**DIRECTIONS FOR THIS TASK:** Nothing but the lines from the one including "The height and" through the last line of the entries, restated exactly, should appear in the answer; omit the pictures.
BEGIN SUPPLIED DATA
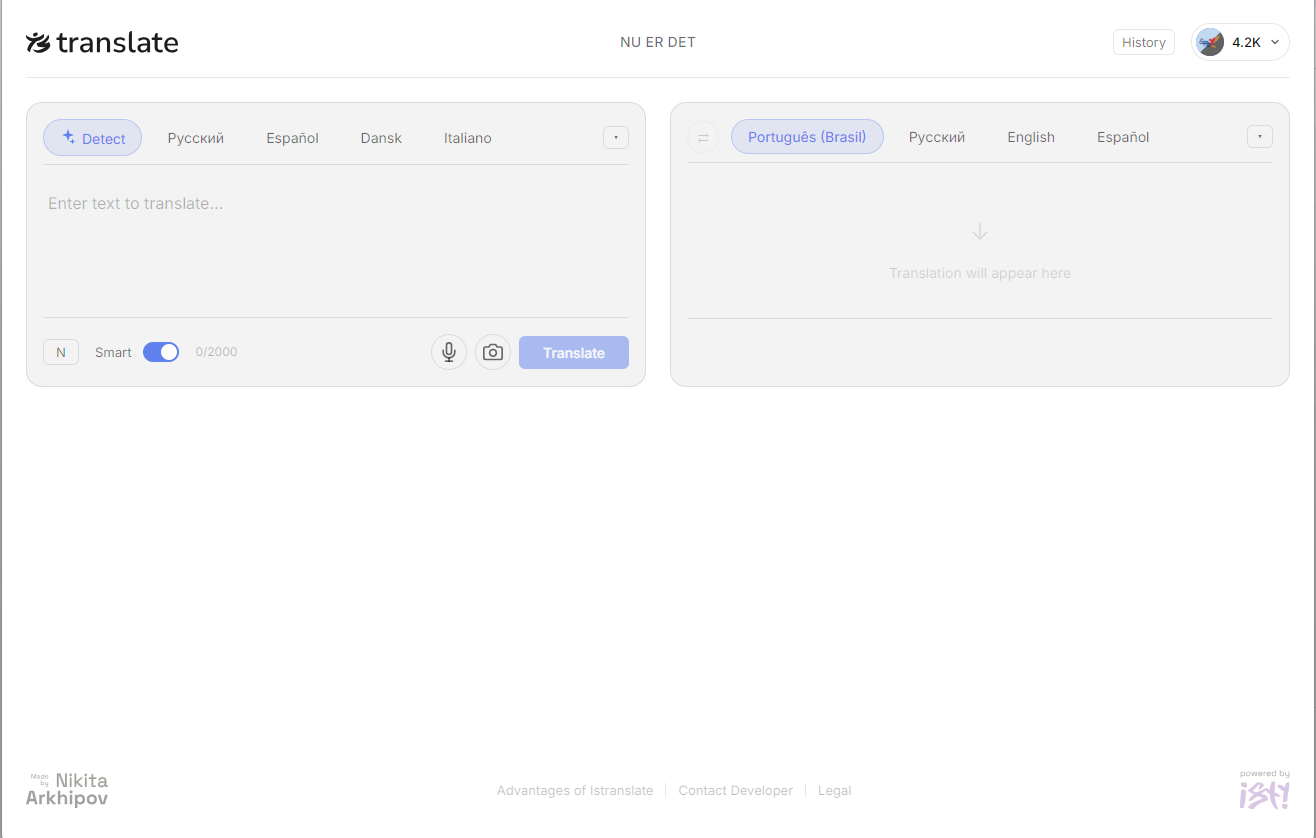This screenshot has width=1316, height=838.
Task: Open camera translation with the camera icon
Action: pos(492,352)
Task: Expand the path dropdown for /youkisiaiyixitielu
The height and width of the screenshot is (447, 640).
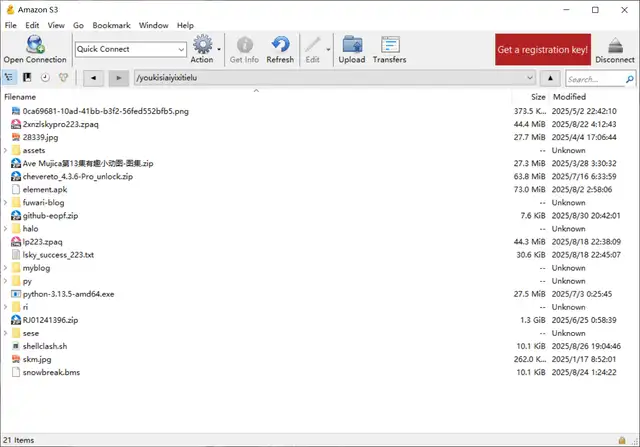Action: pyautogui.click(x=527, y=78)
END SUPPLIED DATA
**EXERCISE RESPONSE:**
The height and width of the screenshot is (447, 640).
Action: pyautogui.click(x=527, y=78)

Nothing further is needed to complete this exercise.